Step 2.2. Configure ACL Policies
  1. Create an ACL policy to allow the ACL entries that you created.
    1. In the Access Control Policies section, click the plus sign (+).
    2. Enter a name for the policy (e.g.,  ACCE00) and click OK.
    3. In the ACL Priority field, enter 10.
    4. From the Action list, select Allow.
    5. In the ACL Entries section, click the plus sign ( + )and then select the following entries:
      • ExchangeURLs
      • World
    6. Click OK.
  2. Create an ACL policy with a lower priority that denies the World ACL entry that you created.
    1. In the Access Control Policies section, click the plus sign (+).
    2. Enter a name for the policy, (e.g., ACCE01) and click OK.
    3. In the ACL Priority field, enter 99.
    4. From the Action list, select Deny.
    5. In the  ACL Entries section, click the plus sign (+) and then select World.
    6. Click OK.
  3. Click Send Changes and Activate.

Step 3. Configure the Reverse Proxy Settings

Enable SSL encryption, specify the back-end web site, and map the addresses of the Exchange services.

Step 3.1. Configure the Reverse Proxy Settings
  1. Go to CONFIGURATION > Configuration Tree > Box > Assigned Services > HTTP-Proxy > HTTP Proxy Settings.
  2. In the left menu, select Reverse Proxy Settings.
  3. From the Configuration Mode menu, select Switch to Advanced View.
  4. Click Lock.
  5. In the Backend Web Site field, enter 62.99.0.221 or the FQDN.
  6. From the Use SSL list, select Yes.
  7. In the SSL Listening port field, enter 443.
  8. Import the SSL Certificate and the SSL Private Key.

    The certificate must contain the Name (*.company.com) and SubAltName (DNS:owa.company.com).


  9. In the Backend IP Addresses section, click the plus sign ( + ) and then enter 192.168.0.206.
  10. From the Round Robin and Pass Login to Backend lists, select No.
Step 3.2. Configure Domain to Backend Mapping

Map the domains of the Exchange services to the backend web site.
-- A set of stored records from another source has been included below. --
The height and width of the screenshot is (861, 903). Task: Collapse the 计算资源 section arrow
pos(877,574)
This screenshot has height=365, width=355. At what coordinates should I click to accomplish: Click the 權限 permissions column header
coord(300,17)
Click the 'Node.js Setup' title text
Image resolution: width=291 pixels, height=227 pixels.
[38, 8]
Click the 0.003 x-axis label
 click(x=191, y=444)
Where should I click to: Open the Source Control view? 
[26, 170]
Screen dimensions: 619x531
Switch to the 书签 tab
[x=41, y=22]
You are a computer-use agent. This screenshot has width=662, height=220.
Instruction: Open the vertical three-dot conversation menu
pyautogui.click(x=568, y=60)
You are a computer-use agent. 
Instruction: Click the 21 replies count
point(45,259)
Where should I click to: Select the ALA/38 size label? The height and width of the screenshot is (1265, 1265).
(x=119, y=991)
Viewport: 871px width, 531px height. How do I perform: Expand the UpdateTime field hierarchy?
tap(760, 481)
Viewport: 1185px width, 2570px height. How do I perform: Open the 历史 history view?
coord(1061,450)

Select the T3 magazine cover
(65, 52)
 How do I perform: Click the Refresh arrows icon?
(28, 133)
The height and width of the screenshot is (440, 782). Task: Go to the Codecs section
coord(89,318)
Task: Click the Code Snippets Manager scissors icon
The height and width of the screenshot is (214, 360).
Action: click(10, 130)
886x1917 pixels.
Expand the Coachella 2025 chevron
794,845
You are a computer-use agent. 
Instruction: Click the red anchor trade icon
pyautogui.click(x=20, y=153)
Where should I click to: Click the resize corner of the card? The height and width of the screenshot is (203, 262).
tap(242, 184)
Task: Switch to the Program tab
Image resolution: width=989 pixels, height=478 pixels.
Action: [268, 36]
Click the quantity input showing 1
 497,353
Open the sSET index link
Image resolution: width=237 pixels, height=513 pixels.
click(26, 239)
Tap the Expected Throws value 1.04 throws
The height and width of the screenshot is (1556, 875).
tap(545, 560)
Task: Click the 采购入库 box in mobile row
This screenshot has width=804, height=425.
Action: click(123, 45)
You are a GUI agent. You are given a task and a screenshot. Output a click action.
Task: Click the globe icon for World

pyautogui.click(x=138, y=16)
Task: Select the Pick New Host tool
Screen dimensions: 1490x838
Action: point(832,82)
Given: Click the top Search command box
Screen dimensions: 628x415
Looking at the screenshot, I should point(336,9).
Complete the following steps for each Exchange service:

  1. In the Domain to Backend Mapping section, click the plus sign (+).
  2. Enter the name of the Exchange service that you are mapping (e.g., Autodiscover) and click OK.
  3. From the Mapping Type list, select Url-Regex.
  4. In the Url-Regex field, enter the domain of the Exchange service that you are mapping:

    Exchange ServiceDomain
    Autodiscover https://62.99.0.221/Autodiscover
    ActiveSync https://62.99.0.221/Microsoft-Server-ActiveSync
    Outlook Web Access https://62.99.0.221/owa
    RPC https://62.99.0.221/rpc


  5. From the Backend list, select 192.168.0.206 and click OK.
  6. Click Send Changes and Activate.

In case you have a public FQDN and an official public certificate, you must configure domain to backend-mapping using FQDNs. IP addresses are optional:
map_backend.png

Complete the following steps for each Exchange service:

  1. In the Domain to Backend Mapping section, click the plus sign (+).
  2. Enter the name of the Exchange service that you are mapping (e.g., Autodiscover-URL) and click OK.
  3. From the Mapping Type list, select Url-Regex.
  4. In the Url-Regex field, enter the domain of the Exchange service that you are mapping:

    Exchange ServiceDomain
    Autodiscoverhttps://mailserver.company.com/Autodiscover
    ActiveSynchttps://mailserver.company.com/Microsoft-Server-ActiveSync
    Outlook Web Accesshttps://mailserver.company.com/owa
    RPChttps://mailserver.company.com/rpc


  5. From the Backend list, select 192.168.0.206 and click OK.
  6. Click Send Changes and Activate.